Continuing a month of birthday celebrations, John-John's treat was for me, he and Madam Arcati to go to the British Film Institute on the South Bank yesterday (Tuesday) to see a rare big-screen showing for the Joan Crawford classic Johnny Guitar - and what a masterpiece of over-emoting, garishly-coloured, camp melodrama it is!

Arch-critic Roger Ebert described the film thus (and who are we to disagree?):
No money was lavished on the production. The action centres on a two-story saloon "outside town," but we never even see "town," except for a bank facade and interior set. So sparse are the settings that although the central character (Joan Crawford) plays the tavern owner and goes through a spectacular costume charge, we never see her boudoir - she only appears on a balcony above the main floor, having presumably emerged from the sacred inner temple.

A cheap Western from Republic Pictures, yes. And also one of the boldest and most stylized films of its time, quirky, political, twisted. Crawford bought the rights to the original novel, Nicholas Ray signed on to direct, and I wonder if they even openly spoke of the movie's buried themes. One is certainly bisexualism; Crawford's tavern-owner Vienna is, it is claimed, in love with "Johnny Guitar" (Sterling Hayden), but has not seen him in five years. She effortlessly turns tough hombres into girly-men, and her bartender observes to Johnny, "I never met a woman who was more man."

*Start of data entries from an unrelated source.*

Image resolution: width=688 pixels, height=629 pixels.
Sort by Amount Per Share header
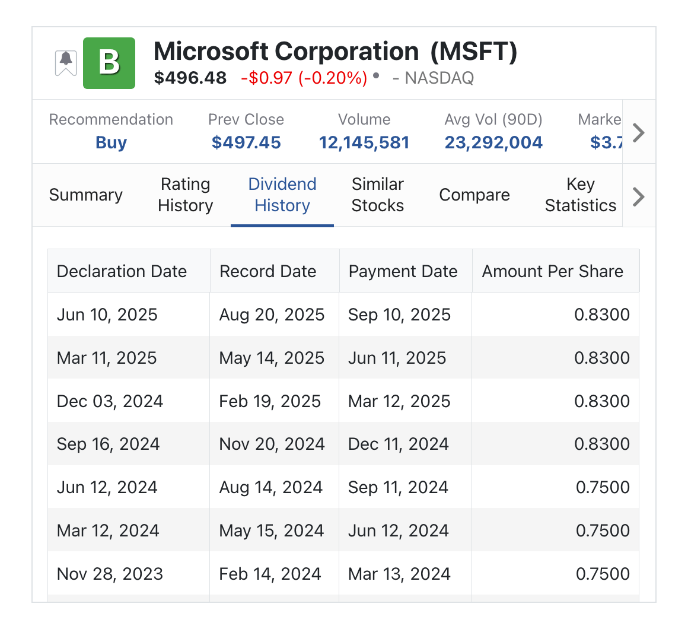[x=553, y=271]
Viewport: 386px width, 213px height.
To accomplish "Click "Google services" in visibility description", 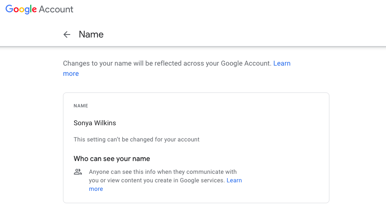I will click(203, 181).
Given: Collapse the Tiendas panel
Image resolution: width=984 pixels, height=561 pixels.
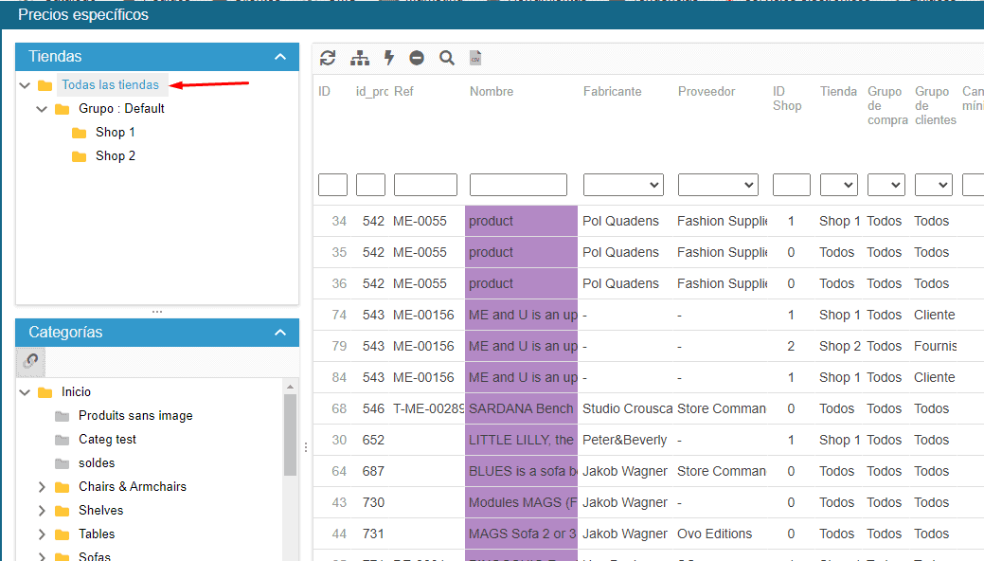Looking at the screenshot, I should (279, 57).
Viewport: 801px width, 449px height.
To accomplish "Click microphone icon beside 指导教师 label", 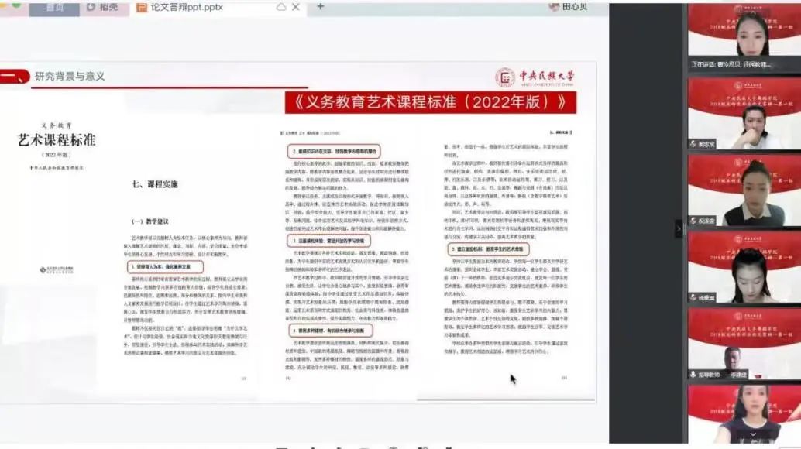I will click(x=693, y=374).
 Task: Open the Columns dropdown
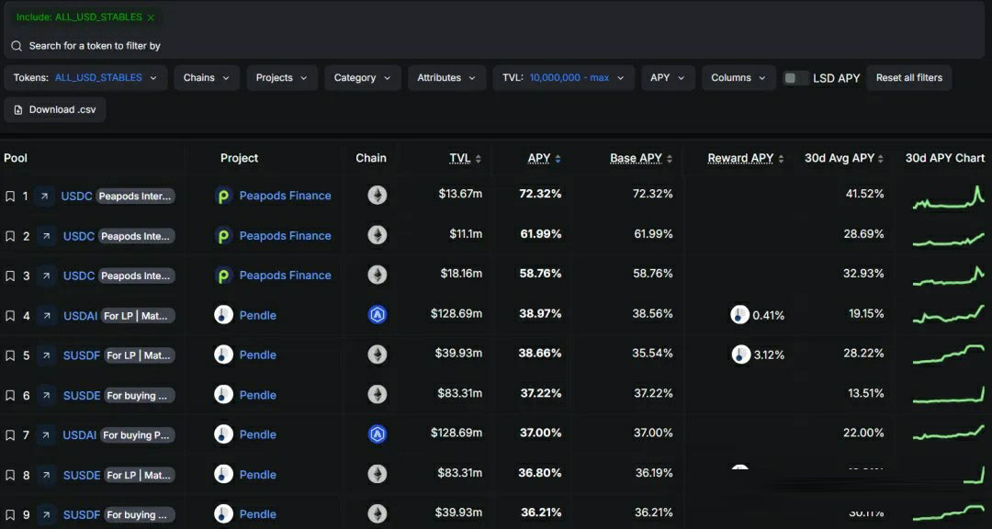point(738,78)
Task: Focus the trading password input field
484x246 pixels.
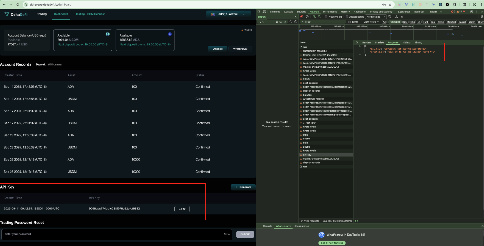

Her arch-enemy Emma (Mercedes McCambridge) is allegedly in love with "The Dancin' Kid" (Scott Brady) and is jealous because he is allegedly in love with Vienna ("I like you, but not that much," Vienna tells him). But there is hardly a moment when Emma can tear her eyes away from Vienna to glance at the Kid. All of the sexual energy is between the two women, no matter what they say about the men. Crawford wanted Claire Trevor for the role, but the studio, perhaps having studied the script carefully, insisted on McCambridge, who was not a lesbian but played one, as they say, in the movies.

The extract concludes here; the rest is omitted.